Della “rete” unica si parla dai tempi della Stet, prima ancora della privatizzazione di Telecom Italia (ora Tim). Oggi torna d’attualità per l’ennesima volta sull’onda della fusione Tim/OpenFiber. Quella della rete è una sorta di stucchevole soap opera, ma il 2021 potrebbe essere la sua stagione finale: perché è nell’interesse di (quasi) tutti.

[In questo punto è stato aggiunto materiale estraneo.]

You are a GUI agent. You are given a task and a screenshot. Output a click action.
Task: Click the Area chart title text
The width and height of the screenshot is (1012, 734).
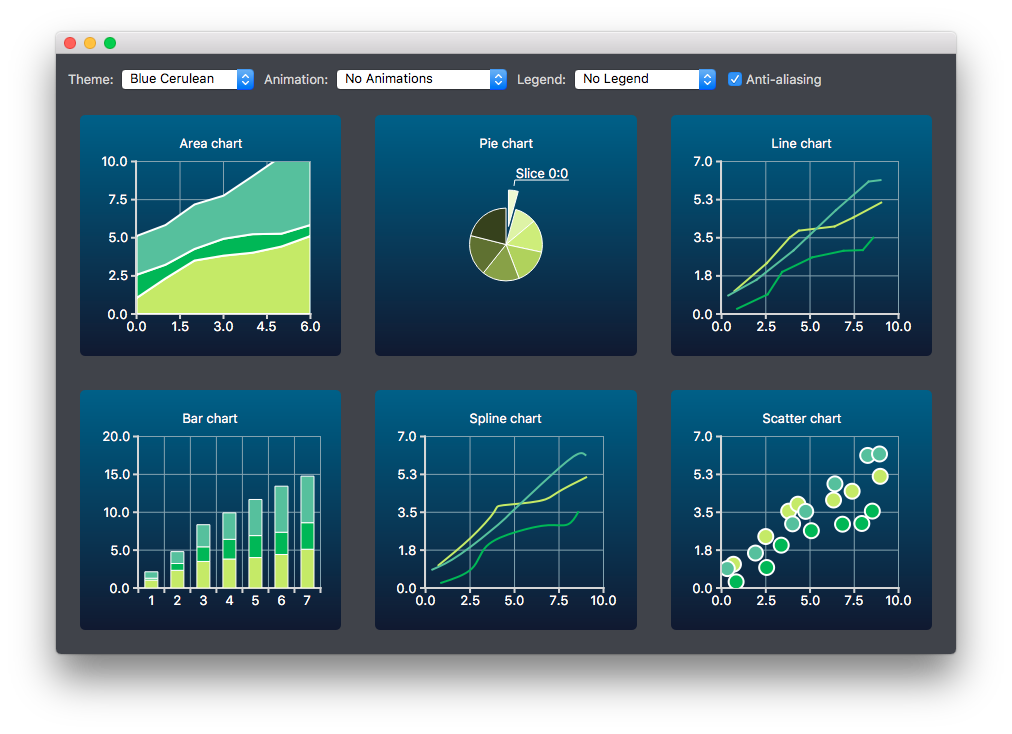click(x=211, y=143)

È nell’interesse di Tim. I ricavi da telefonia mobile si erodono stabilmente perché il mercato è saturo, e le compagnie non riuscendo a differenziare le offerte, devono competere sui prezzi. Anche l’offerta di banda, pur se in crescita, è difficilmente differenziabile dai concorrenti e ha elevati costi di promozione e di acquisto di contenuti da distribuire (vedi l’accordo con Dazn per la Serie A).

Così la liquidità generata dalla gestione operativa (al netto degli investimenti fissi) è in discesa costante dagli 8,6 miliardi del 2010 ai 3,5 dello scorso anno: risorse insufficienti a finanziare gli investimenti necessari a potenziare e completare la rete in fibra, anche perché pesano 23 miliardi di indebitamento (leasing incluso) e 23 di avviamenti, eredità delle guerre passate per il controllo della società e di fusioni e acquisizioni a prezzi scriteriati. Senza contare il salasso per l’acquisto in asta delle frequenze per il 5G e gli investimenti per svilupparlo.

La strategia di Tim, già utilizzata con successo con InWit, la società con Vodafone delle torri di trasmissione, è stata di conferire la rete secondaria (l’ultimo tratto che entra nelle case) in cambio del 58 per cento di una nuova società, FiberCop, insieme a Fastweb (che conferisce la sua fibra) e al fondo KKR.

In questo modo Tim è riuscita a deconsolidare debito (e personale) e incassare 1,8 miliardi da KKR. Ma soprattutto mette pressione a OpenFiber perché si arrivi alla fusione in quanto Tim dimostra di voler procedere anche da sola, di saper trovare i capitali, e fissa un valore di base per la negoziazione (4,7 miliardi per FiberCop, che può aumentare con il conferimento del resto della rete Tim per garantirle la quota di maggioranza nella Rete).

Perché questo è il vero obiettivo di Tim: con la rete deconsolida altro debito e personale, cessa la concorrenza sui prezzi perché tutte le compagnie accedono a pari condizioni alla stessa infrastruttura, si abbatte il costo del debito (di fatto garantito dallo Stato), e si incassano le sinergie da investimento.

La rete fa felice Enel che vende al fondo Macquarie il suo 50 per cento di OpenFiber con una plusvalenza da quasi 2 miliardi, per una società che ha perso 68 milioni solo nel primo semestre 2020.

Fa felice la Cassa Depositi e Prestiti che aggiunge poltrone e lauti dividendi al suo già ricco carnet.

Felici KKR e Macquarie, pur avendo sborsato 4,5 miliardi in due, perché così possono banchettare alla ricca tavola dei dividendi assicurati dal nuovo monopolio che si viene a creare.

Felice Vincent Bollorè che vede la fine di un incubo: da quando con la sua Vivendi è entrato in consiglio di Tim, il titolo ha perso due terzi del valore. Felici Vodafone e Wind3 che ora possono vendere la banda larga senza dover investire nella propria fibra, e senza più guerre sui prezzi.

Felici i piccoli risparmiatori in Tim: la fusione sarà pure una gigantesca operazione con parti correlate (la Cassa Depositi e Prestiti), ma dopo 10 anni di perdite non si può andare per il sottile. Felici i politici che in coro plauderanno alla nuova era digitale, riecheggiando toni da Cinegiornale Luce; sicuri che Bruxelles non vorrà rovinarci la festa.

Non sarebbero troppo felici i consumatori, perché alla fine saranno loro a pagare la rete. Ma in cambio avranno ore illimitate di Netflix, calcio e videogiochi garantiti anche nelle baite dell’Abruzzo. Come sempre, Panem et circenses.